A little research revealed that the culprit was indeed using our client’s logo on their Facebook business page; the only difference was they added some text to the background of the logo. Further investigation revealed they had made signs for their building and stenciled the logo on their front door.
I called the owners of the salon and had a very professional conversation regarding intellectual property, copyrights and branding, he was receptive to the call, but had no idea of any infraction. As it turns out, he hired someone to create the Facebook page and that person is actually the perpetrator that stole the logo from my client. Now we have 2 victims!
Further research and conversations resulted in the logo being removed from their Facebook page, but due to the cost involved in revamping their marketing materials, they declined to cease use of the logo and to not replace their marketing materials and signage. Litigation is obviously pending.
Steps to Avoid Online Piracy:
- Use a low resolution of your logo for Social Media, Website and all online activities
- Watermark the logo
- “Right-Click Disable” is a piece of code that will thwart some perpetrators, but not all.
- “No Pin” is a line of HTML code that will disable the ability to add your graphics to Pinterest. This only works for Pinterest and only stops most people, not all people from theft.
- Register your brand/logo with the US Patent & Trademark Office
- Commercial fonts cannot be trademarked, unless they are “Specialty Fonts” that are graphically created specifically for the logo.

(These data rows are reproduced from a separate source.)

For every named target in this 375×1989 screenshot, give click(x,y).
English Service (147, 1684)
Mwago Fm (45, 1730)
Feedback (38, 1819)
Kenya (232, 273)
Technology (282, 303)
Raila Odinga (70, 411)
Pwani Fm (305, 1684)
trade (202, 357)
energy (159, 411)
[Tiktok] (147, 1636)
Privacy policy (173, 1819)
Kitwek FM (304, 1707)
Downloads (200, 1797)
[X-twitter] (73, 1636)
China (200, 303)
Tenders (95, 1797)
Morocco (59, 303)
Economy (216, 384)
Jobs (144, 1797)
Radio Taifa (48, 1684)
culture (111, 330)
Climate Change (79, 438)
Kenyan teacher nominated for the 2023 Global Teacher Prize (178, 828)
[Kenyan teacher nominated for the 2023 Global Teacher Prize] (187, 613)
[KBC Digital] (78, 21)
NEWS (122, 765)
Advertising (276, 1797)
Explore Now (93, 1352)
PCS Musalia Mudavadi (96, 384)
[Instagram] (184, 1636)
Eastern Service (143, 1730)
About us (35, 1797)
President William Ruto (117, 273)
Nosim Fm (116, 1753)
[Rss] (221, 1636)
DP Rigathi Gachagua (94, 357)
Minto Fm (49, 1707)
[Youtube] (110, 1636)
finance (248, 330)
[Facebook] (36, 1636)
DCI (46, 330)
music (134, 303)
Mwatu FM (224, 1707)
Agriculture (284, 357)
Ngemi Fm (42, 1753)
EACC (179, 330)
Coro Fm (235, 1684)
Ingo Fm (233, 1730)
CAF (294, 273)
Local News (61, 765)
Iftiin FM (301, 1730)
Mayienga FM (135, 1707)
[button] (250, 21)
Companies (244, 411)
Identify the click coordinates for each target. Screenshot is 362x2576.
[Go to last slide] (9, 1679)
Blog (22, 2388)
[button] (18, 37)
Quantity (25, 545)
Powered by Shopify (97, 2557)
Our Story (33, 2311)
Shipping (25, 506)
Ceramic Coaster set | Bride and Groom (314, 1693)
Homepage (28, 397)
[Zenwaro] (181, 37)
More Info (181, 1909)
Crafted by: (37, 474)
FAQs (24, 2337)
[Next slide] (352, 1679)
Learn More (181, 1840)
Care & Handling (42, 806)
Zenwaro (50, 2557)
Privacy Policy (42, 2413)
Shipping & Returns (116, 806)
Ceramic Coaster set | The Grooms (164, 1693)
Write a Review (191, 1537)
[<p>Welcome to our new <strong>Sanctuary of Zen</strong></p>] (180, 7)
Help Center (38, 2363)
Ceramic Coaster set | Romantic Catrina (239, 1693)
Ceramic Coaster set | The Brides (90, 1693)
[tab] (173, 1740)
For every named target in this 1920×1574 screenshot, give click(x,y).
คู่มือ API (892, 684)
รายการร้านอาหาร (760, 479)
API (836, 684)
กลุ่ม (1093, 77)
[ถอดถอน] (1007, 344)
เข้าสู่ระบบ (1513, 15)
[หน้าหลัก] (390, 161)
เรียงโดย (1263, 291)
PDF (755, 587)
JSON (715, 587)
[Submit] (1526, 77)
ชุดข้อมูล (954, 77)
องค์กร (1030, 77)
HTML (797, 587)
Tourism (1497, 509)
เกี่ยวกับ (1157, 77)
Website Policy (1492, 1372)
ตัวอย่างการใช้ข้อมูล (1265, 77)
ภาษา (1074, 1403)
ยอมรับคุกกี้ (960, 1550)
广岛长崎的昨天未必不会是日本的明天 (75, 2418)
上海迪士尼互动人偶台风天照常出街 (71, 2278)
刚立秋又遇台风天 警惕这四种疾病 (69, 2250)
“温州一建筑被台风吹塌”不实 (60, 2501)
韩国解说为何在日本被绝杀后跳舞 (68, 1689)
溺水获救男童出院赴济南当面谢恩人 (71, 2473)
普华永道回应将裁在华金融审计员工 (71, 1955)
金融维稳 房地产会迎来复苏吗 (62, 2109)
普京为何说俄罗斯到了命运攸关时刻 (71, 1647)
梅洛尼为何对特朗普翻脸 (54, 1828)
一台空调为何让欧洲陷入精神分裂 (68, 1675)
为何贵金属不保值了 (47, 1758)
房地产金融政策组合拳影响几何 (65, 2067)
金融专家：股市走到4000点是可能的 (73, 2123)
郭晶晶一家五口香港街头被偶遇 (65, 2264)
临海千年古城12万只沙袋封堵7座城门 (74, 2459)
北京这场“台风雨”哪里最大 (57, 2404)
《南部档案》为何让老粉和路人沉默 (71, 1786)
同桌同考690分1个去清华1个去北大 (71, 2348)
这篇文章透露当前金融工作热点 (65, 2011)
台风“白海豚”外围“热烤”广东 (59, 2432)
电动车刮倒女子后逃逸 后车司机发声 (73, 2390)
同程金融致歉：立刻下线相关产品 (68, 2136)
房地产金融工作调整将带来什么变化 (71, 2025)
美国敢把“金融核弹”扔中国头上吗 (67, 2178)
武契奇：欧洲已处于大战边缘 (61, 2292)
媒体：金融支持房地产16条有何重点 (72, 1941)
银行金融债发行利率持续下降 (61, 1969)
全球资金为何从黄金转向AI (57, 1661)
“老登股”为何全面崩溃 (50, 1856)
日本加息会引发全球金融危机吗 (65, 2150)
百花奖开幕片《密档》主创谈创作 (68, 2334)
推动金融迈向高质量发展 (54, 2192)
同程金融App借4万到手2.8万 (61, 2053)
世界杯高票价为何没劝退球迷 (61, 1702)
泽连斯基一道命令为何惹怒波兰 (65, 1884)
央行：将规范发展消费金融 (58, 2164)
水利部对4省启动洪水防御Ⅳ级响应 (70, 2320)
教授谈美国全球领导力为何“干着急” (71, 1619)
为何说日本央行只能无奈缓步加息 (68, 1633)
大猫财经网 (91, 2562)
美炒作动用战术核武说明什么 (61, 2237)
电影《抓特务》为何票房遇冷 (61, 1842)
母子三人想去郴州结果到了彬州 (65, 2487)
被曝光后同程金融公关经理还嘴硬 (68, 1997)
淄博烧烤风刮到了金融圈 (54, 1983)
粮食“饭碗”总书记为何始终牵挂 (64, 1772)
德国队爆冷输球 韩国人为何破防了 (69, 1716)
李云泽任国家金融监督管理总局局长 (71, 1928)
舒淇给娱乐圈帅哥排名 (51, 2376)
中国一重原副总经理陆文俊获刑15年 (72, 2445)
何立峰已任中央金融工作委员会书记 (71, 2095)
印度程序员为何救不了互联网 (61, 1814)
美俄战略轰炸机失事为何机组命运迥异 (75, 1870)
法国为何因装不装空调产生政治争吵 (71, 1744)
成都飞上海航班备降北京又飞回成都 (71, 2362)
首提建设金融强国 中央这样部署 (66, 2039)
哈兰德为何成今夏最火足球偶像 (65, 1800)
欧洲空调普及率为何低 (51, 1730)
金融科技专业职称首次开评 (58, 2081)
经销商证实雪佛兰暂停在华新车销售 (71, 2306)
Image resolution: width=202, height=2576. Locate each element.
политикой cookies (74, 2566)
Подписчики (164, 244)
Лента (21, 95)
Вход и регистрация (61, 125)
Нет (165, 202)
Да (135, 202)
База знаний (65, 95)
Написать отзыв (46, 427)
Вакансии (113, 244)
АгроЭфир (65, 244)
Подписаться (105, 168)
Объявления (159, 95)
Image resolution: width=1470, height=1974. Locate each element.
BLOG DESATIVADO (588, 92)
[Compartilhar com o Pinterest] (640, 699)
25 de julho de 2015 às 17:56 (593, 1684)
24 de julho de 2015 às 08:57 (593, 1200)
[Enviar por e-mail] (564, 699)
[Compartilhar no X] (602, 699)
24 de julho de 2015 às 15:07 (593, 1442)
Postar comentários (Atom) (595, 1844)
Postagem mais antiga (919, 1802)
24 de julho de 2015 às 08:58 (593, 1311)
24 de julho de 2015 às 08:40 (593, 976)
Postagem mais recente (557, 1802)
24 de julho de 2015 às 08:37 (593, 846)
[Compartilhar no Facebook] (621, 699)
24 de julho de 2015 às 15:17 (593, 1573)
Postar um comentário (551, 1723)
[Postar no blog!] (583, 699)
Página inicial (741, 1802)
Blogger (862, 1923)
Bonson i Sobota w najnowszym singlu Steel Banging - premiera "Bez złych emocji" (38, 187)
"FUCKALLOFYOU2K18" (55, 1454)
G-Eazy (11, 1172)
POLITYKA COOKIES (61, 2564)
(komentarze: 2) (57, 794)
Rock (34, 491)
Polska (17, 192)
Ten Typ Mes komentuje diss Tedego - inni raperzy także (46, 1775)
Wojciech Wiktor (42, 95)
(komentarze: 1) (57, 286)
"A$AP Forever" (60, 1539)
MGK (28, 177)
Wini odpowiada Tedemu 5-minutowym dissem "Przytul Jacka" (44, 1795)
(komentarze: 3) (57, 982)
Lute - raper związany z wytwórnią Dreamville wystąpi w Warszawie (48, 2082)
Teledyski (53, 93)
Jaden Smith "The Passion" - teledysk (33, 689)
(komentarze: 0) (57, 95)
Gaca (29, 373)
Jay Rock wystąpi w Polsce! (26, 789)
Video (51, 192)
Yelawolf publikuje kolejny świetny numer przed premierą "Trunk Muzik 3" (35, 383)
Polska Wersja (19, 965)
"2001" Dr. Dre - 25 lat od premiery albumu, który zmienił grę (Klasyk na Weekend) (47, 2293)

Steps to Prove Intellectual Property Theft:
- Research and gather as much information as possible regarding the theft.
- Estimate how much damage was done to your brand and the approximate loss of revenue.
- Talk to an attorney that specializes in Intellectual Property.
- Contact the business owner in a professional manner to discuss/resolve the issue.
- File a lawsuit against the offending business.
Regardless of the measures you put into place to protect your brand and intellectual property, the “Dark Side of the Internet” is obvious, it enables people to easily and without regard, obtain your property.